Doch die Körpersprache der Gastgeber war bestens. Die Köpfe blieben oben, der Kampfgeist war enorm. Mittlerweile zog Viktor Tumanov die Fäden und setzte seine Angreifer variabel ein. Stefan Baum und Fabian Gessat punkteten über die Außen, Albert Penner und Dag-Petter Galbarz über die Mitte. Aber es blieb spannend bis zum Schluss - 25:23! Dieser Satzgewinn führte dazu, dass die Gastgeber sich in einen Rausch spielten. Nun konnte auch der eingewechselte Andreas Esch seine Qualitäten zeigen. Wichtige lange Rallys wurde gewonnen, die Gäste ergaben sich in ihr Schicksal.

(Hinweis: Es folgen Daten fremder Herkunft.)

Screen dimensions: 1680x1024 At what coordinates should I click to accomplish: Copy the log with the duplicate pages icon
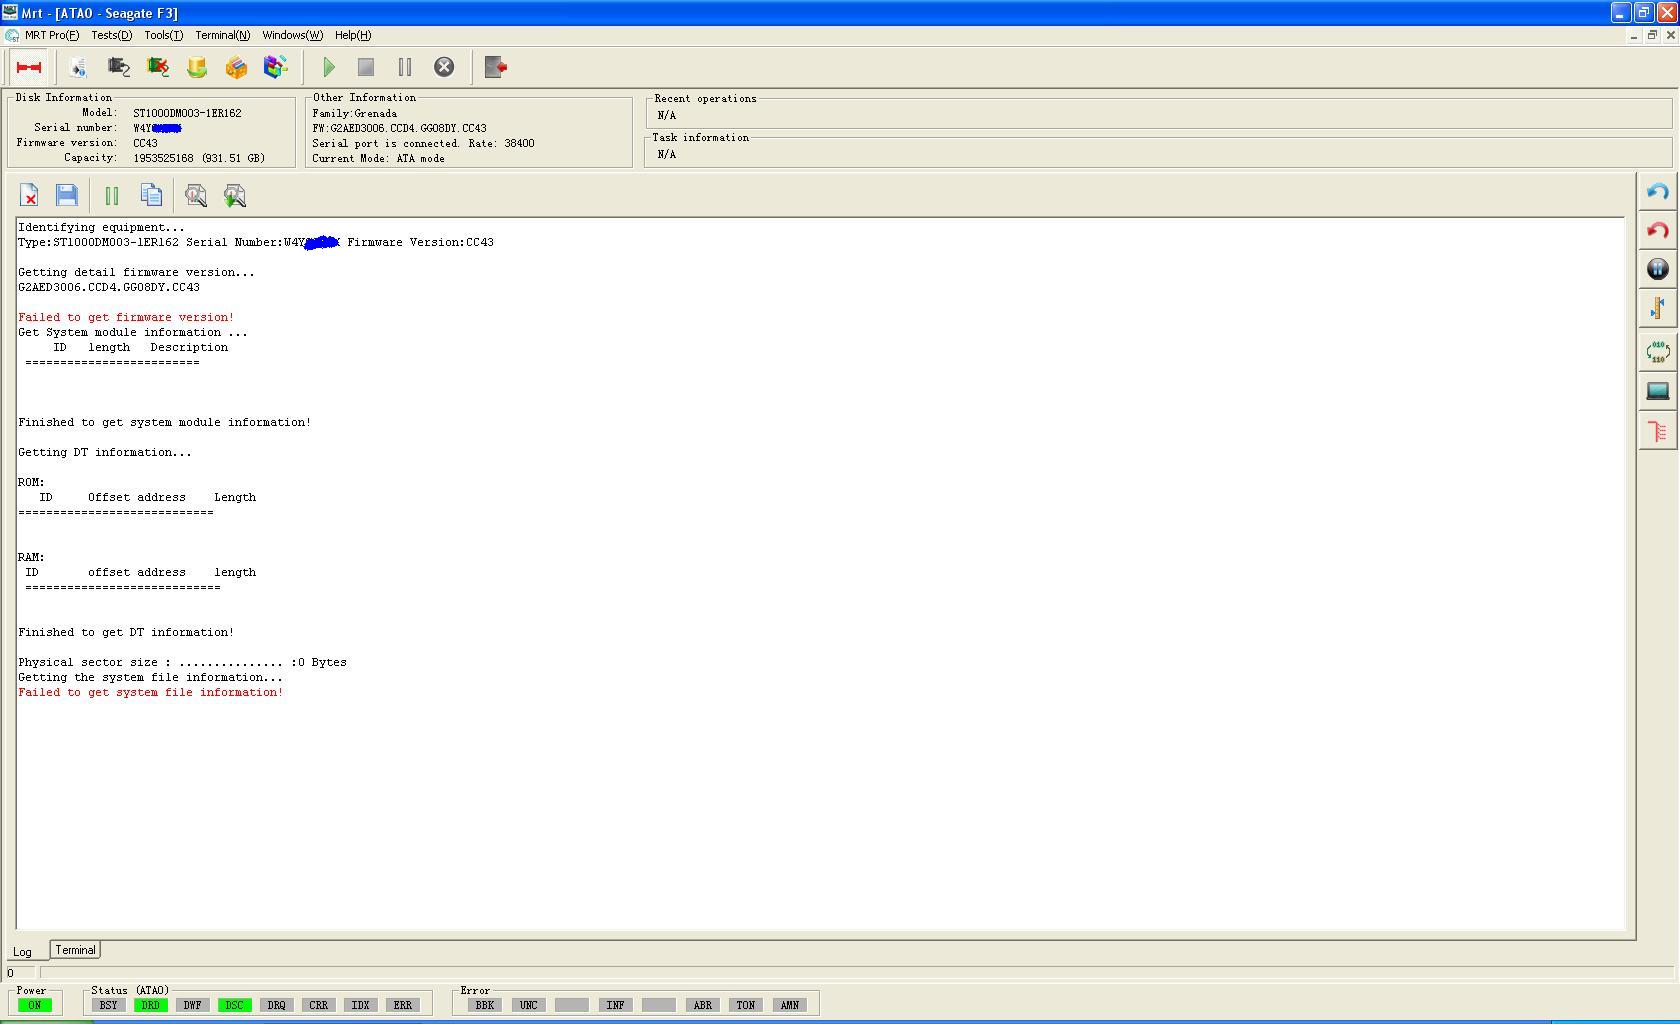coord(151,195)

Trainer Andrej Sprenger: „Wir haben sehr gut agiert und reagiert. Ein starker Beginn, dann die schwierige Phase nach der Verletzung und in der Crunch-Time des dritten Satzes. Wir waren hellwach und haben fokussiert gespielt.“

DJK: Baum, Esch, Friedrichs, Galbarz, Gessat, Harms, Holst, Kühn, Penner, Rabe, S. Tumanov, V. Tumanov.